Plus minutes, stats, and zippers


• Writer and historian Tony Judt asks the big post-Holocaust Jewish Question: “Jews in America are more successful, integrated, respected, and influential than at any place or time in the history of the community. Why then is contemporary Jewish identity in the US so obsessively attached to the recollection—and anticipation—of its own disappearance?” [NYRB]

• Josh Nathan-Kazis responds to a letter written by 13 Jewish organizations trying to secure protection for American college students faced with anti-Semitism with an even bigger, older Jewish question: “Are Jews an ethnic or a religious group?” [Haaretz]

• The minutes from the first meeting of Israel’s provisional government on May 16, 1948, have just been made public. The gathered focused on what to call the officials now known as “ministers”; also in the running was “governor,” about which future Prime Minister Moshe Sharrett said: “This word may have the connotation of bragging, but it is a nice Hebrew word with a pleasant sound to it.” [Ynet]
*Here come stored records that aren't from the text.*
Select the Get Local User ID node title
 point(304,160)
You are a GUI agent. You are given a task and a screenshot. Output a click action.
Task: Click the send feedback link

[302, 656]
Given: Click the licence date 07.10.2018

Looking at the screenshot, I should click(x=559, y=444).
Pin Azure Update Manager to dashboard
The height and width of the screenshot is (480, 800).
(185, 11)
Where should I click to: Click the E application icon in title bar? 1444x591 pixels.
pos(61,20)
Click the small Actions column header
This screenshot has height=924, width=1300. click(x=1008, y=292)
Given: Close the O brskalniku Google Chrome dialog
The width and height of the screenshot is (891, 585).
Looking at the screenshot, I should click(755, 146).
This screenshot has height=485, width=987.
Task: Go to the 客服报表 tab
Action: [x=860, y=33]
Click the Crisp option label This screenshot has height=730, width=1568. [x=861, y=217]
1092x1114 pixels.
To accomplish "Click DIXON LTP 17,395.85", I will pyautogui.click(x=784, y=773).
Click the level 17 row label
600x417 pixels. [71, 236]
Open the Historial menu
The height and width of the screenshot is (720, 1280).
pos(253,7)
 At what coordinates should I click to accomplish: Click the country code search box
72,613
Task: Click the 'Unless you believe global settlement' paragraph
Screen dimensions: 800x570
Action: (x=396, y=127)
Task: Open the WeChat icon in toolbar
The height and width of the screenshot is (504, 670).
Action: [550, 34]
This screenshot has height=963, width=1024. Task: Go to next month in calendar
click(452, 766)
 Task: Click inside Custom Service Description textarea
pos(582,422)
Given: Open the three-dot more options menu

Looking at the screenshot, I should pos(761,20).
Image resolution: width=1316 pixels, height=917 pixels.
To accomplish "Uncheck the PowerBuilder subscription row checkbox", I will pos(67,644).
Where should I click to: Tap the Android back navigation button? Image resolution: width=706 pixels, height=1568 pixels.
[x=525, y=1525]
• On the eve of its 62nd birthday, Israel’s population is 7,587,000—137,000 more than last year—made up of 75 percent Jews. [Ynet]

• The New York Times profiles Eddie Feibusch, a zipper merchant who “overcame not just the Nazis but also Velcro” (hyuk!) and once filled an order for Bernard Madoff in prison. [NYT]

Sincerely Saul Bellow

A thrilling cache of the late writer’s letters

Bellow at the Miami Book Fair in 1990.(

This week, the New Yorker treats us to a selection of colorful letters from Saul Bellow to his fellow writers, including Bernard Malamud, Alfred Kazin, and John Cheever. A sample of choice moments:

To William Faulkner, responding to a defense of Ezra Pound: “What staggers me is that you and Mr. Steinbeck, who have dealt for so many years in words, should fail to understand the import of Ezra Pound’s plain and brutal statements about the ‘kikes’ leading the ‘goys’ to slaughter. Is this—from the ‘Pisan Cantos’—the stuff of poetry? It is a call to murder.”

To Philip Roth, in apology for some perceived slight from a People magazine interview: “If I had been interviewed by an angel for the Seraphim and Cherubim Weekly I’d have said, as I actually did say to the crooked little slut, that you were one of our very best and most interesting writers.”

And to Cynthia Ozick, a high compliment: “[A]lthough we have never discussed the Jewish question (or any other), and we would be bound to disagree (as Jewish discussants invariably do), it is certain that we would, at any rate, find each other Jewish enough.”

We also highly recommend the accompanying podcast, featuring Nextbook alum Blake Eskin interviewing Bellow’s wife Janis, who is responsible for having saved the letters—her husband, she says, would just as soon have “used them to make paper airplanes with.” Janis offers some insight into the mindset that led Saul to correspond extensively with those who found fault with his work: “He was never under the misapprehension that anything he wrote was finished.”